__What you need to do__:
Copy the material below word for word, starting at the line that contains "Task: Click the" and ending after the last line of the material. Leave the pictures out of your copy.

☆ ☆ ☆ ☆ ☆

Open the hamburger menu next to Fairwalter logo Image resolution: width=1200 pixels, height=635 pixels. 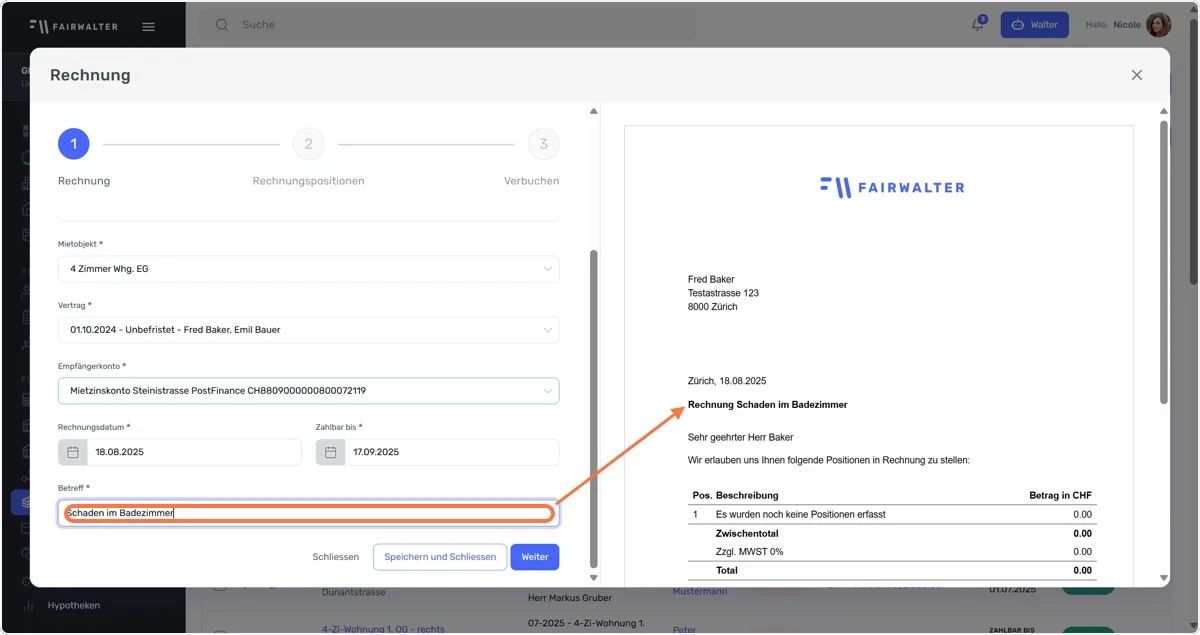(149, 26)
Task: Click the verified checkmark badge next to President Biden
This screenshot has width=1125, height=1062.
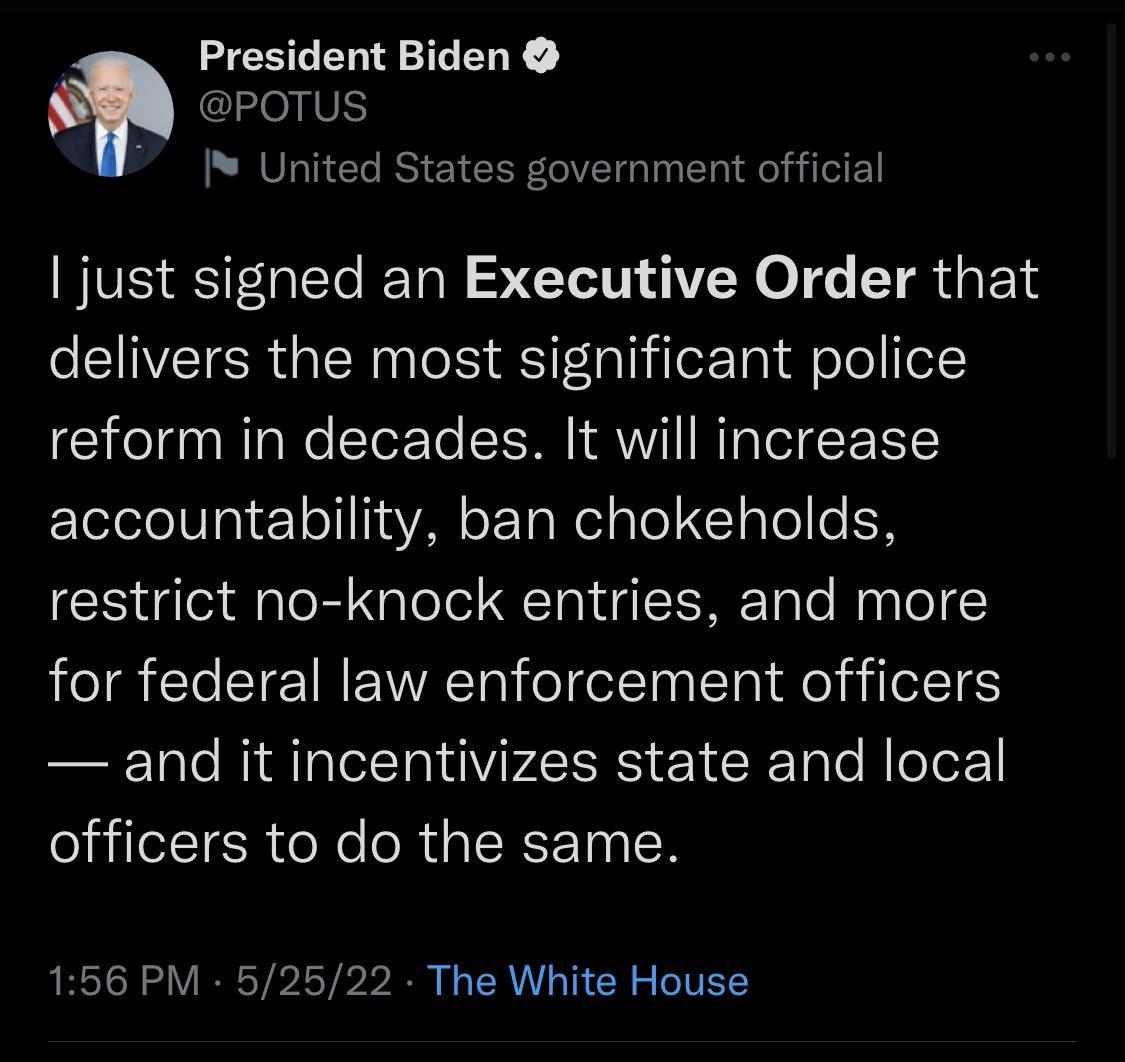Action: tap(541, 56)
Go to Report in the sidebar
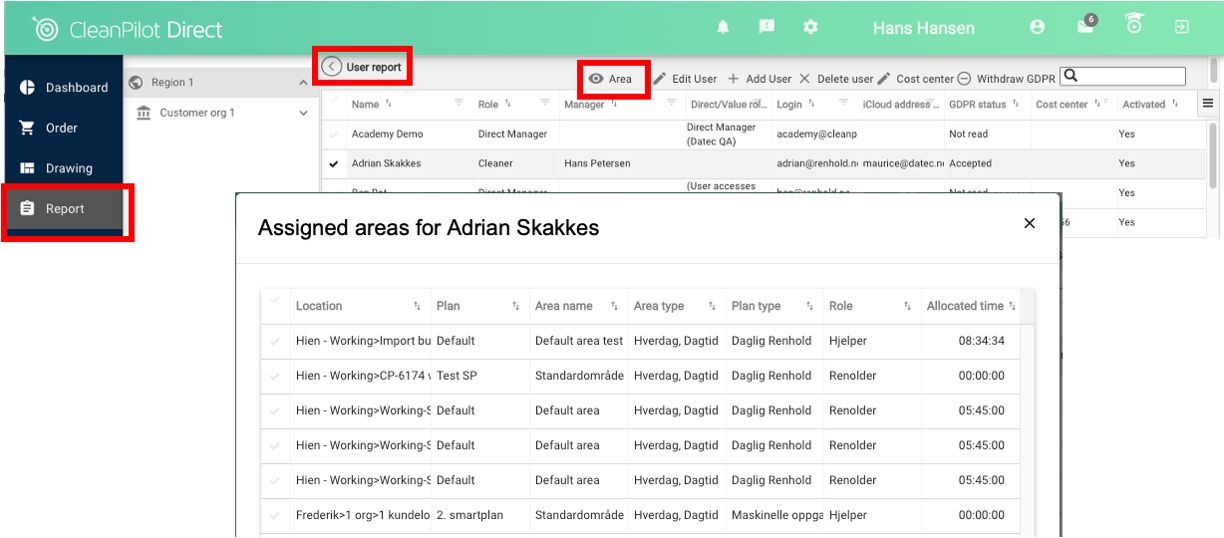 [x=65, y=209]
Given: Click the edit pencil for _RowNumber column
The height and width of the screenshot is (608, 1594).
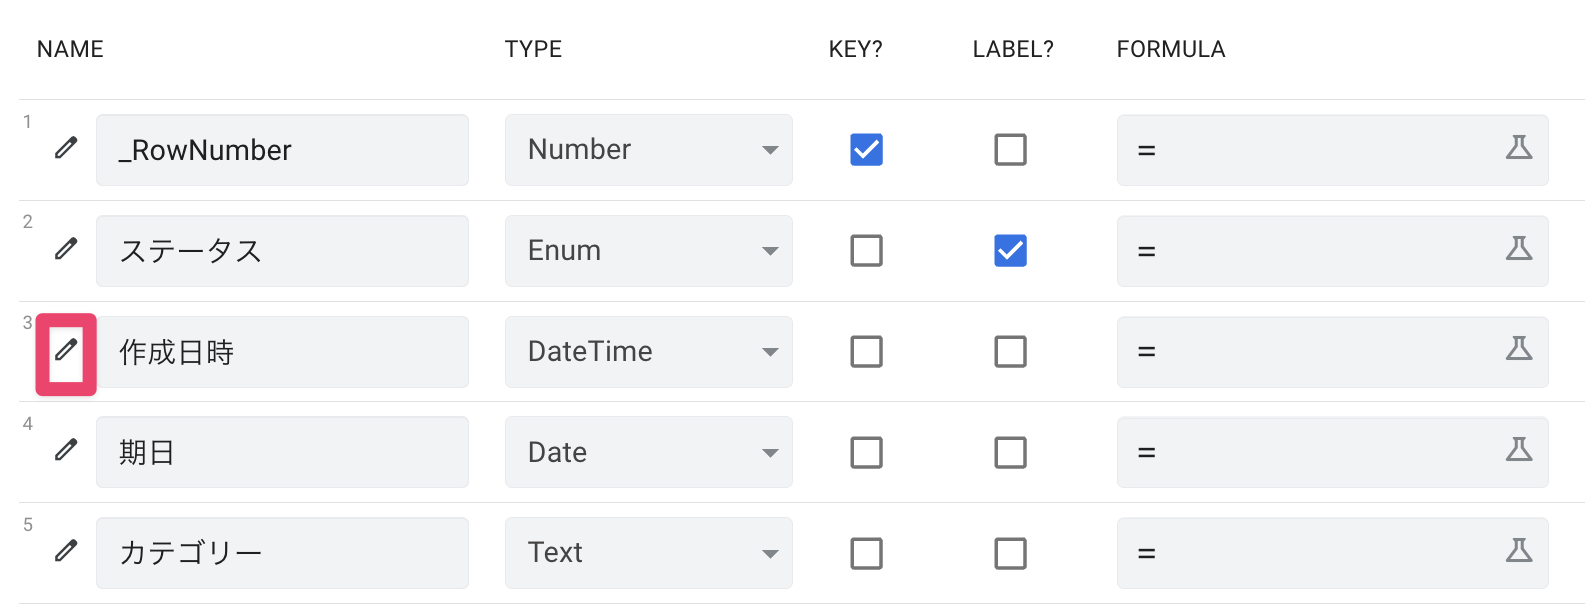Looking at the screenshot, I should (66, 148).
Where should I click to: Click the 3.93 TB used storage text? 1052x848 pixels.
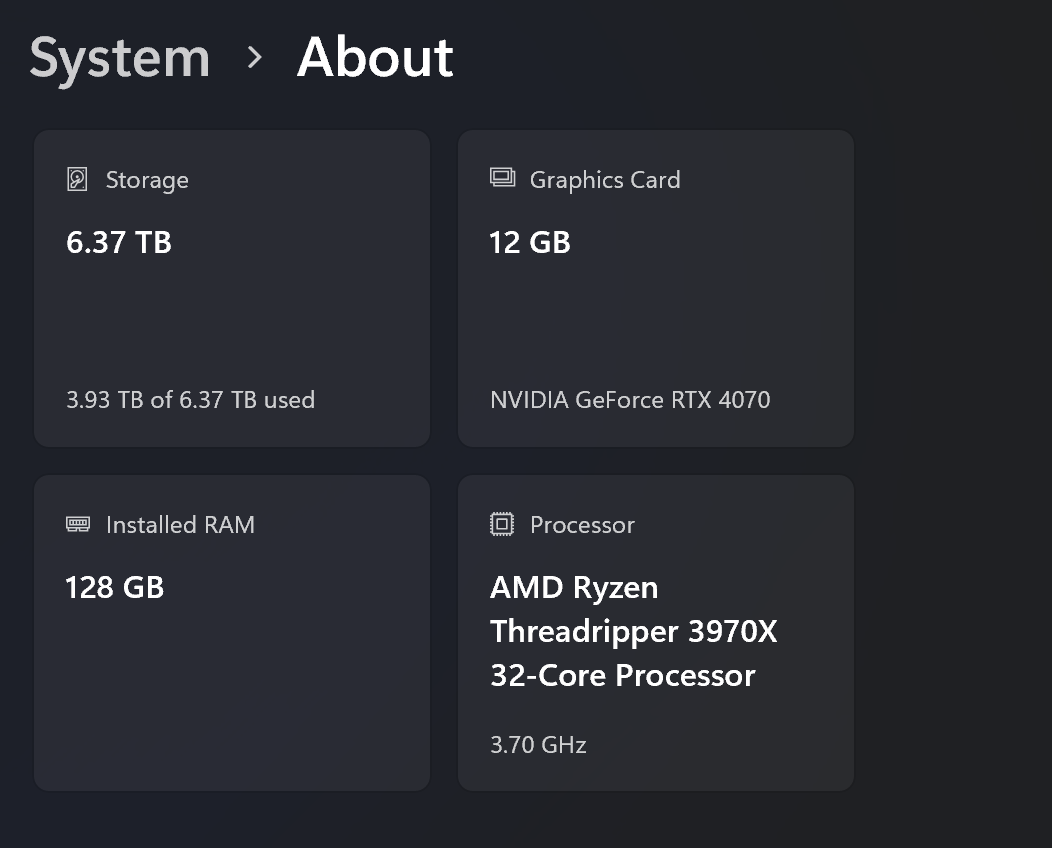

☆ ☆ ☆ ☆ ☆

__Written answer__:
Task: Click the verified checkmark badge next to President Biden
This screenshot has width=1125, height=1062.
Action: tap(541, 56)
Go to Report in the sidebar
 [x=65, y=209]
Given: Click the edit pencil for _RowNumber column
The height and width of the screenshot is (608, 1594).
Looking at the screenshot, I should (66, 148).
Where should I click to: Click the 3.93 TB used storage text? 1052x848 pixels.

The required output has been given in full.